Deutschland: Arbeitslose mit säumigen Untermietern seitens des BSG geschützt


(C) Partynia, 2012, Bild: Wikipedia (CC BY-SA 3.0)

Das deutsche Bundessozialgericht hat nun ein wichtiges Urteil über säumige Mieten für Hartz-IV-Empfänger entschieden. Wenn ein Untermieter eines Hartz-IV-Empfängers die ausgemachte(n) Miete(n) nicht zahlt, dann dürfen deutsche Jobcenter diese Miete, welche nicht zugeflossen ist, auch nicht als rein fiktiv angenommene Einnahme anrechnen. In dem Urteil stellte man klar, dass nur tatsächlich zugeflossenes Geld anrechenbar ist, was eigentlich logisch erscheinen sollte.

Das Bundessozialgericht (BSG) in Kassel entschied hier in einem Streitfall eines Mannes aus dem deutschen Bundesland Schleswig-Holstein. Den Empfängern von Hartz-IV stehen Kosten für die Unterkunft in einer "angemessenen Höhe" zu. Um ggf. zu hohe Kosten zu senken, müssen sie nicht unbedingt umziehen. Diese können durchaus einen Untermieter in ihrer Wohnung aufnehmen.

In dem Fall ging es um die Wohnung des Mannes, welche warm 467 Euro kostete. Das deutsche Jobcenter sicherte die Miete für drei Monate zu, forderte jedoch gleichermaßen den Arbeitslosen dazu auf, dass die Kosten gesenkt werden müssten. Auf Dauer würde man seitens des Jobcenters nur noch 367 Euro erstatten.

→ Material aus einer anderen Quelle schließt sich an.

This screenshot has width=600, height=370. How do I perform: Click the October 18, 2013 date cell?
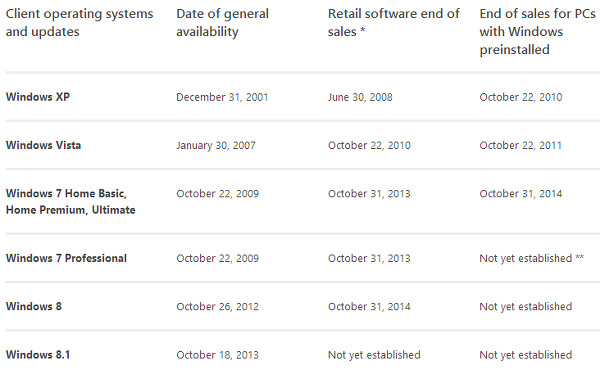tap(217, 355)
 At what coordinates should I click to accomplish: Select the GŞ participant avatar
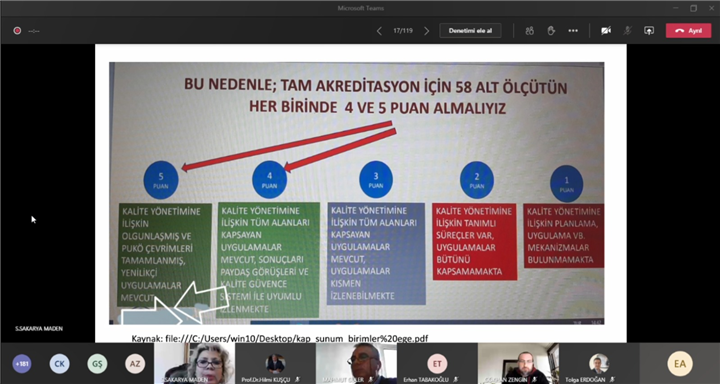[97, 364]
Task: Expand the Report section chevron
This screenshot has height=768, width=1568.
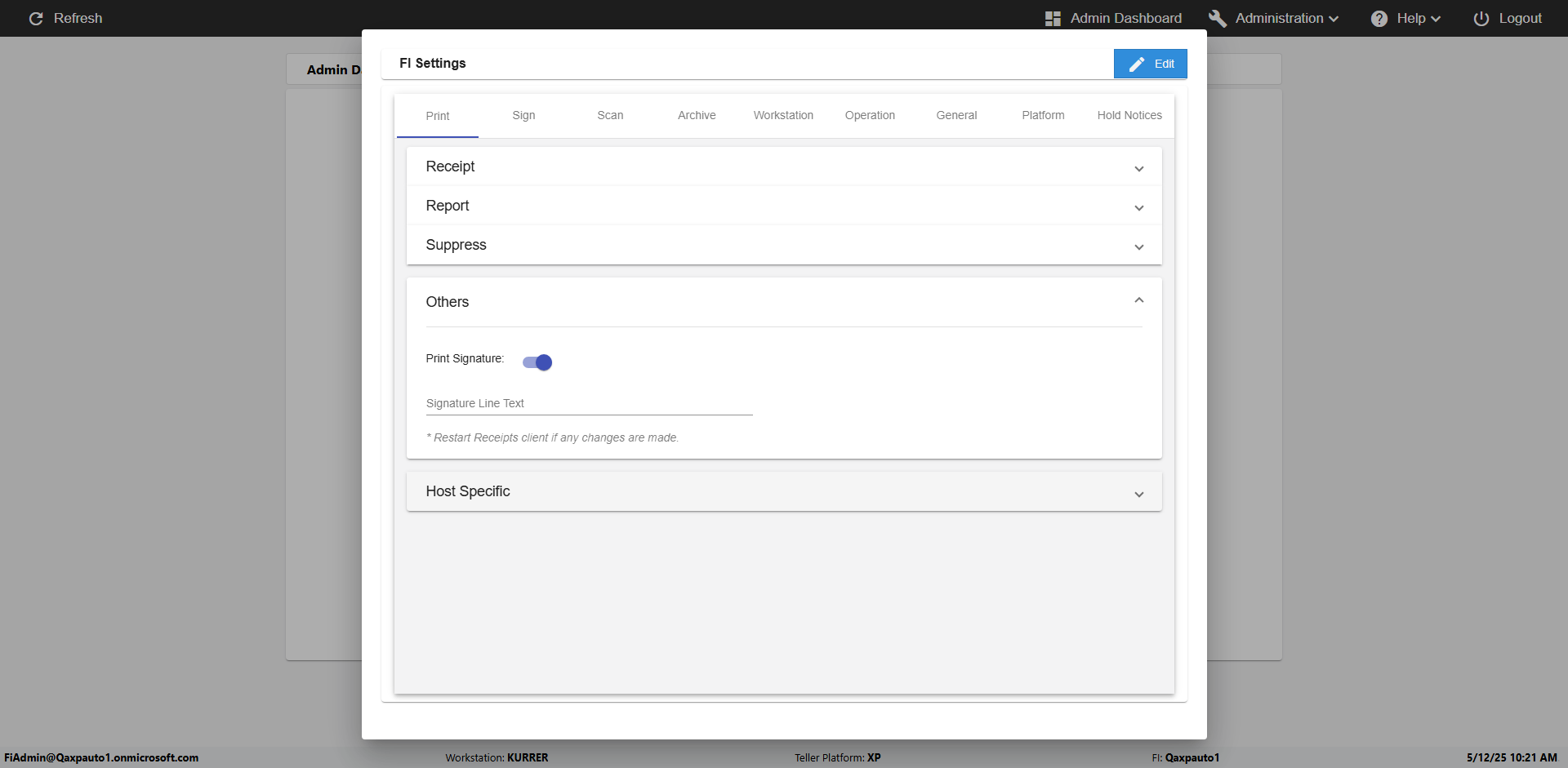Action: (x=1138, y=207)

Aus diesem Grund hatte der Mann einen Untermieter in seine Wohnung aufgenommen, um damit der Situation zu entgehen, sich eine neue Bleibe zu suchen. Der aufgenommene Untermieter zahlte jedoch seinen Mietanteil nicht. Deshalb kündigte der Hauptmieter der Wohnung den Untermieter und suchte einen Nachfolger.

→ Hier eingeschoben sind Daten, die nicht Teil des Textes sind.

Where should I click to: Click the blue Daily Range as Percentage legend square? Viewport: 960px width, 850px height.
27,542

Das zuständige Jobcenter war daraufhin der Meinung, dass der Arbeitslose Hartz-IV-Empfänger seine Wohnung mit einem weiteren Mieter geteilt habe, weshalb ihm nur die halbe Gesamtmiete zustünde.

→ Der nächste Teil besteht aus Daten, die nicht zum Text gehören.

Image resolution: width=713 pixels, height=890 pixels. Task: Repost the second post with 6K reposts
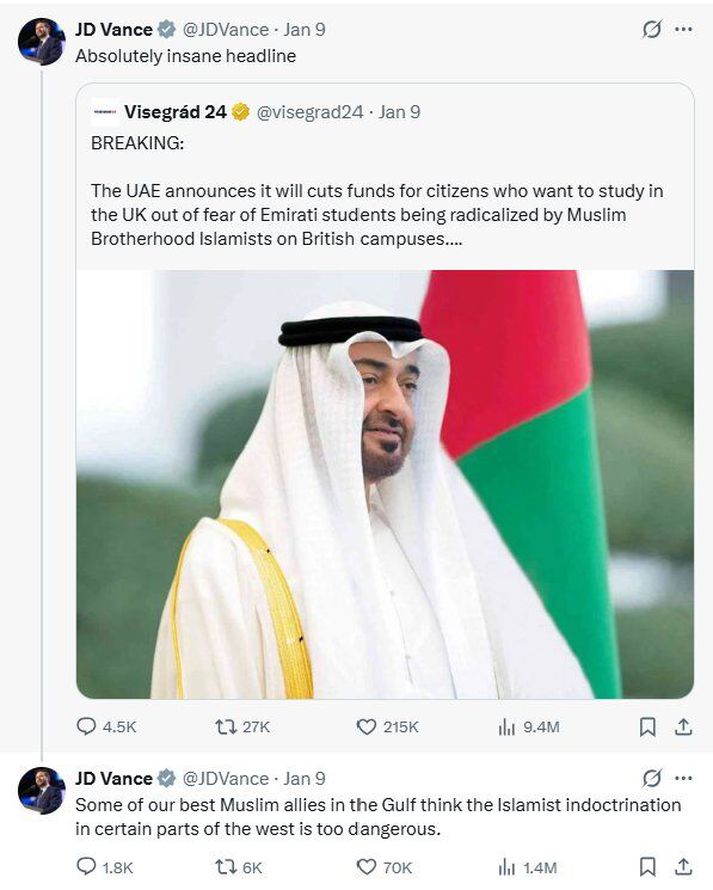pyautogui.click(x=226, y=867)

Das Bundessozialgericht stellte nun richtigerweise klar, dass dies unzulässig ist, denn nur eine tatsächlich zugeflossene Einnahme sei dafür geeignet das Existenzminimum des Hartz-IV-Empfängers im jeweiligen Monat abzudecken. Aus diesem Grund hoben die BSG-Richter auch den Rückforderungsbescheid des Jobcenters auf.